Tata Chemicals Ltd. (TCL) expects rising input costs to put pressure on its margins going forward and said there were early signs of a demand contraction for soda ash.
The company reported a 35.7 per cent growth in its net profit for the third quarter ended December 31, 2011, at Rs.224 crore (Rs.165 crore) on a 32 per cent higher net sales of Rs.3,810 crore (Rs.2,888 crore) and a 26 per cent higher operating profit of Rs.556 crore (Rs.441 crore).
R. Mukundan, Managing Director, said, “There appears to be some softness in markets mainly China. Since it accounts for half the global production and consumption of fertilizers, it needs to be watched.” The company said that higher prices of chemicals helped mitigate input cost hikes and the leading common salt from its stable recorded a 9 per cent rise in volumes. Fertilizer prices and volumes were higher.

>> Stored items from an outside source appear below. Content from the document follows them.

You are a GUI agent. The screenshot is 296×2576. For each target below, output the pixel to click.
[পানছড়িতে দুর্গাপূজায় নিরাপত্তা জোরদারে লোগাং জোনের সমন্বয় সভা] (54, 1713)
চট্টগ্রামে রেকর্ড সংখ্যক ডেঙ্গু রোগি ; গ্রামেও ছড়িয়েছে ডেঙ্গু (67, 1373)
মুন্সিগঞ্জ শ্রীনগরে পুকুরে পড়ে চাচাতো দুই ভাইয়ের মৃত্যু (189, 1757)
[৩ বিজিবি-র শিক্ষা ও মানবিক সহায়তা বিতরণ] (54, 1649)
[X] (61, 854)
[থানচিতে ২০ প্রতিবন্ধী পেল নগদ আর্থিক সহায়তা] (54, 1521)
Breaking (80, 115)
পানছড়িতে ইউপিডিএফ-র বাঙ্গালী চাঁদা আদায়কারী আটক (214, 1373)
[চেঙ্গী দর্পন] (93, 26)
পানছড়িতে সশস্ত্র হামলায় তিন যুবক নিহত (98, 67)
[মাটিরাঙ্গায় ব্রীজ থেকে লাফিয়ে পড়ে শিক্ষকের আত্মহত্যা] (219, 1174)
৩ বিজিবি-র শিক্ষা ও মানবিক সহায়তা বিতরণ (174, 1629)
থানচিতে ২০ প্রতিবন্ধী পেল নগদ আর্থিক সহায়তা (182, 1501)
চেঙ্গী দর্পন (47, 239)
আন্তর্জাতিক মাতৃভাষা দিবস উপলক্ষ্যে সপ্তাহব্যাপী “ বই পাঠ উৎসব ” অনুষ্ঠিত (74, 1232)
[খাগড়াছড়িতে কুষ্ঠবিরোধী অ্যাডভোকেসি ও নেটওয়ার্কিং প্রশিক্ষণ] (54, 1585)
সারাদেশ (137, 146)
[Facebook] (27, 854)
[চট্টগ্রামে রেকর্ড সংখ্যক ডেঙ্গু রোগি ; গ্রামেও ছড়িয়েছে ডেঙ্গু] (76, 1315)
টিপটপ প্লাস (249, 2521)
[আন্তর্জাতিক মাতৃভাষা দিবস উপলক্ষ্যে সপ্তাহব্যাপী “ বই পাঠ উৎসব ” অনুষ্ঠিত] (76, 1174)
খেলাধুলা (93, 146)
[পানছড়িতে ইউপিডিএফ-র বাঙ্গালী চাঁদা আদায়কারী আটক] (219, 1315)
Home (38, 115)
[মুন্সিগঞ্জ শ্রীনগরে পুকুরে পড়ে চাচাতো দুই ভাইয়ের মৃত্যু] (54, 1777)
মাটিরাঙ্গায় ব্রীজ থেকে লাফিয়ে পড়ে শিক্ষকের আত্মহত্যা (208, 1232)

During the quarter, the company completed the one lakh tonne expansion of its natural soda ash facility in North America as well as the debottlenecking of the SSP capacity at Haldia by 50,000 tonnes. Both these operations are expected to achieve stability in the current quarter.
For the nine months ended December 31, 2011, the net profit was higher at Rs.699 crore (Rs.508 crore) on a 23 per cent higher net sales of Rs.10,335 crore.

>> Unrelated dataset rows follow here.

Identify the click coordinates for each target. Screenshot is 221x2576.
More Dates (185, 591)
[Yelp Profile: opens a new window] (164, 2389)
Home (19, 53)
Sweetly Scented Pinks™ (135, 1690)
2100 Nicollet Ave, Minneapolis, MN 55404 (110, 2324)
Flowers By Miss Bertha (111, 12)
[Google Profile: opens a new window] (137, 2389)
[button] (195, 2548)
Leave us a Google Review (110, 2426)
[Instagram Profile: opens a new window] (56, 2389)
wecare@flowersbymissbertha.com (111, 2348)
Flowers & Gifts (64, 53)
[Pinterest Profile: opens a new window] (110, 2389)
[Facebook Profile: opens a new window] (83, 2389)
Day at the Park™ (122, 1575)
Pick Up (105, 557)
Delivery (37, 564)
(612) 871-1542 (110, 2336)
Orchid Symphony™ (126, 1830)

Operating profit margins were 17 per cent.
Speciality products
The company's speciality products business, which includes all its non-bulk products not receiving any government subsidy, has been growing well and could contribute around Rs.550-600 crore to the company's turnover.

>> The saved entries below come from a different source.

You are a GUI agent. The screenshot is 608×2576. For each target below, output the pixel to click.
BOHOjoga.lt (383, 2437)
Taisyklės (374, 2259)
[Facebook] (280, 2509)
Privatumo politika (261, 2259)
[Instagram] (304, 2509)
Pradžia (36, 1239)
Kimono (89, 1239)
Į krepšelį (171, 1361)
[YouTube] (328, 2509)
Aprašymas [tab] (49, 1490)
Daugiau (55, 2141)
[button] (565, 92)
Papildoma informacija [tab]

The speciality products business includes custom-made fertilizers, pesticides, seeds and services (managing of farms). It has been growing at more than 40 per cent. In fact, it will double its business over the previous year's Rs.320 crore. Mr. Mukundan said the business could grow 30-40 per cent next year.
Tata Chemicals may shift its bioethanol plant set up at Nanded, Maharashtra, out of the country. The Rs.50-crore plant, whose operations have been shut for the last few months owing to problems in sourcing the feedstock, sweet sorghum, had been set up as a pilot project.
Mr. Mukundan said, “The plant has worked and was supposed to make 30,000 litres per day of ethanol. There are no signs of revival. We have to decide whether to sell, lease or even shift the plant. We have taken a write-off on the civil/foundation structure and may move it to where feedstock is not a constraint.”